You see, we have these, these baggage, we have these, these, these baggage in our life
and we have these things that we feel like we have to carry around and we have these
things that we think this is just who I am. This is just a part of me and I just have
to figure out how to deal with them and we all have that stuff. That's just not for one
or two people here. We have all of the stuff and what I want you to see is that you must
drop those bags. If they have been covered by grace, since you have been covered by grace,
a costly grace that Jesus won on your behalf so that you do not have to carry your past
with you, so that you do not have to have something that you continue to carry around
burdens in your life that you would understand that that has to be put down because your
future depends on it. And here's the thing, I wish that my words just, just telling you
in this moment, maybe you say, that's who I want to be. That's who, how I want to live.
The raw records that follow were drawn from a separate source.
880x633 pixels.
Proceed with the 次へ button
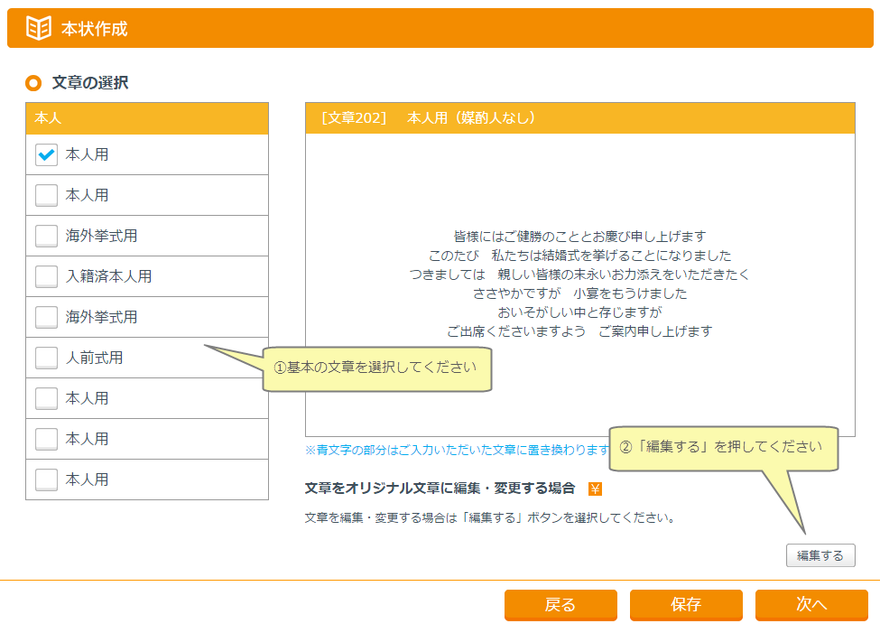click(x=811, y=605)
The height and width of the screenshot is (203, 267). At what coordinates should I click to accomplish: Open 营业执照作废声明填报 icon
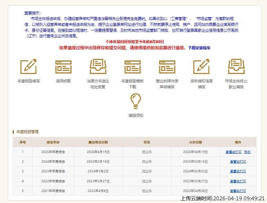click(167, 67)
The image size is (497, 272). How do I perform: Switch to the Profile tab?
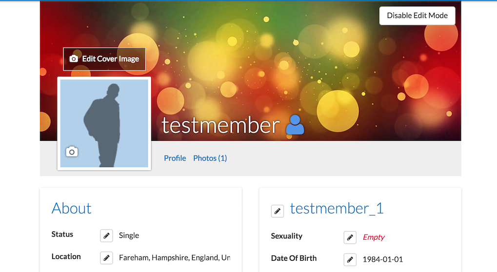(175, 158)
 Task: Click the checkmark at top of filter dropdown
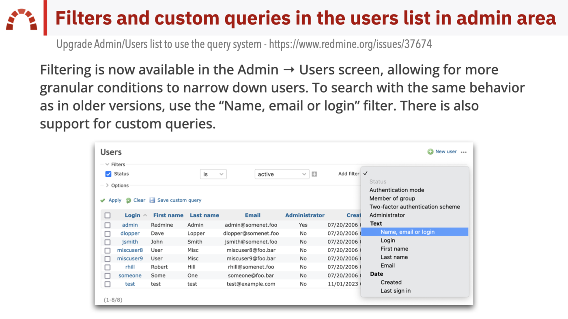(366, 173)
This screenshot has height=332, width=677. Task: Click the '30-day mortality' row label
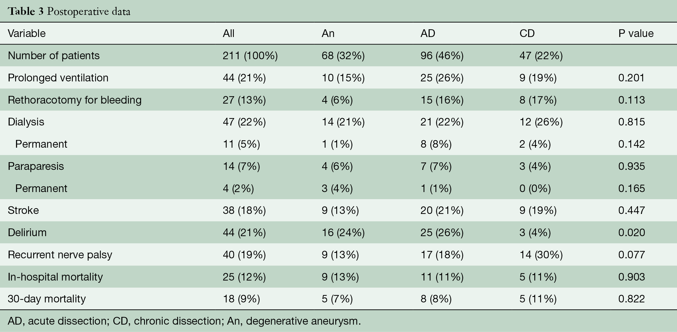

But the problem is you're going to go out these doors and you're going to get bombarded
with a world that looks nothing like the grace of Jesus Christ in the gospel. So I want to
ask you to do this. When you, when you came in, you had a little baggage tag that was
on your program. Could you pull that out? I can't get into your head and say this over
and over when you have those moments of doubt, when you have that moment where you're tempted
to be ungraceful towards something, when you have that moment when you're tempted to bring
your past back into your present and let it affect your future. What I want to do for
you today is to remind you that baggage symbolizes that by that little tag doesn't have to be
the way that you operate. The distinctive reality of the gospel is a grace that covers
everything and Jesus has bought that for you. So here's what I want to do. There should
be a pen that's attached to that. And I'd like for you to write on that just simply
the word grace. Just write the word grace. And here's what I want you to do. I want
you to be able to put that somewhere because you are going to fall into the trap of thinking
fairness. You're going to fall into the trap of thinking I have to prove it. You're going
to fall into the trap and thinking I'm not good enough. And what I want you to say is
it doesn't have to be that way. I want you to look at that little tag and say it doesn't
have to be that way. That is not the distinguishing factor of Jesus and should not be the distinguishing
factor in my life. And maybe today on the other side you write it under the things that you
want that grace to cover. Maybe things in your past. Maybe relationships in your past. Maybe
things that you just think, ah, yeah, but that's just my issue. Now if you feel uncomfortable
putting that in a public place and having that flipped over side, having stuff that's
that personal, you don't have to write it. But I'd encourage you. Allow that thing when
you see that to remember if Jesus told the woman you're not condemned that had been caught
in adultery, standing there with barely any clothes on just reeking of that moment, Jesus
can deal with all your junk, all your baggage. Let us be people that are marinated in the
grace of the gospel. Let me pray for us. God, help us to understand grace. Help us to understand
this crucial aspect of what it means to live and follow in you. God, let us not be people
that just have this veneer of the gospel, but not the truth of it echoing in our hearts.
God today, for those who have not dealt gracefully with themselves, I pray that you would help
them to see themselves through the lens of your grace. Lord, that you would bring places
that we have not let grace completely gotten into the core, the nooks and craggies of our
heart. I pray that you would just place that grace in there. Lord, that you would help
us to understand that in a way that just blows our mind. Lord, help us to walk in a relentless
understanding of how gracefully you've treated us in your holy name. Amen.